Since our Lord’s words about marriage and the afterlife are so mysterious, I share this reflection for marriage preparation with you. I begin with a short quote from PJPII’s Theology of the Body. It’s title: “Two kinds of solitude”.

We must read the narrations of Genesis in a wider context, which will allow us to establish a series of meanings of the ancient text to which Jesus refers to in Matthew 19 (in the beginning it was not so). Today, we will reflect on the meaning of man’s original solitude. …It is important to note that when…[God] speaks the words about the first man, ‘Adam, in Hebrew, he is defined as “’is” (the Hebrew word for mankind or human nature in general, not as male, the opposite of female. So God’s words about man’s solitude are in reference to the solitude of “man” as such, or “man” as in all of mankind and not just to that of the male. (cf. PJPII  Message of Oct 10, 1979)

My CCD students will remember me talking about this in class. But, allow me to unpack this insight of Pope John Paul II.  The story of creation has two senses of the human experience of solitude. We are all aware of solitude, but we miss a great insight of the Bible if we equivocate this solitude of Adam with our universal feeling of being alone.

We can all feel lonely when we are separated from our friends. We can feel alone when we are away from our loved ones. And almost every single person feels a sense of loneliness that yearns for the companionship of a person of the opposite sex. People preparing for marriage rejoice in a new found friendship that heals this radical sense of loneliness. It is part of the excitement of thinking about the future and feeling that you have solved one of life’s great problems. You rejoice because you can look towards your future and feel that you will never be alone again. If you’re a John Denver fan, it puts the beauty in the lines of that love song: “Come let me love you, let me give my life to you, let me drown in your laughter, let me die in your arms.” What can be more wonderful? What can be more life giving?  Right?   Well, almost right.

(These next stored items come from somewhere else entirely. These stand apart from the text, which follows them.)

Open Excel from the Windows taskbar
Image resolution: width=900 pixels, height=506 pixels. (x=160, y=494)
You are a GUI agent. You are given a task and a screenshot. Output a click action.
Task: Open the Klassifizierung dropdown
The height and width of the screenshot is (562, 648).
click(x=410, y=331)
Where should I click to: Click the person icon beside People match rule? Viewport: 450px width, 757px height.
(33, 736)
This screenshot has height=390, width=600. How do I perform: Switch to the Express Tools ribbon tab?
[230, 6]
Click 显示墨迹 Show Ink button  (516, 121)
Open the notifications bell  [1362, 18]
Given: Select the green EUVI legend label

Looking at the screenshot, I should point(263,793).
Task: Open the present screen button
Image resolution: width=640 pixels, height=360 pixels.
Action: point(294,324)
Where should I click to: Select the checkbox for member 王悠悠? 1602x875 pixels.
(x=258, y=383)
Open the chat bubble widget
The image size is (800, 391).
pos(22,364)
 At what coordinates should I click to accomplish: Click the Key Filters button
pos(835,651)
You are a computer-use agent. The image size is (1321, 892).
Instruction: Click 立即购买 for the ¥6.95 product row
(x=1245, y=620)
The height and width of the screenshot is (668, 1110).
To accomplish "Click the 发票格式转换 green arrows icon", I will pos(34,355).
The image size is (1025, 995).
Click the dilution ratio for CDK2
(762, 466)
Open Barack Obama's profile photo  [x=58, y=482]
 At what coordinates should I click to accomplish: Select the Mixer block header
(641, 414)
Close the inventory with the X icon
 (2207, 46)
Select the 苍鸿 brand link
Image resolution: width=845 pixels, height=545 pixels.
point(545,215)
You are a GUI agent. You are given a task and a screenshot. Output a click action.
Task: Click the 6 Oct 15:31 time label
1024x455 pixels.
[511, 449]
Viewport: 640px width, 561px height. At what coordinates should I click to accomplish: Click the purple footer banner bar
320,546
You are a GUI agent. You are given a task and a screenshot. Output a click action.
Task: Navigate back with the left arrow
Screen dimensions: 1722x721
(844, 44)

The Pope is wisely asking us to take the two meanings of scriptural “solitude” very seriously. Indeed, when a man falls in love with a woman, he conquers one aspect of his human “being alone”, his solitary existence.     But the Pope points out that ‘Adam, as he lived in the Garden of Eden before Eve is created, represents all of us, male and female.’ Adam is in paradise with God.    Man/woman can be solitary without the romantic anxiety of not having a human lover. Man/woman, in the garden before a spouse is created is alone but not lonely because he has God, his Creator to love. There is therefore a solitude defined, as “man without God” just as real as “man without woman”. It is a kind of loneliness that is not overcome even by the coming together in marriage. This is at the heart of the very common problem of feeling lonely even in marriage. This is why, everyone who marries, should realize, that there is a loneliness that cannot be “cured” by marriage alone. There is a loneliness that can ONLY be “cured” by participating in God’s Trinitarian love.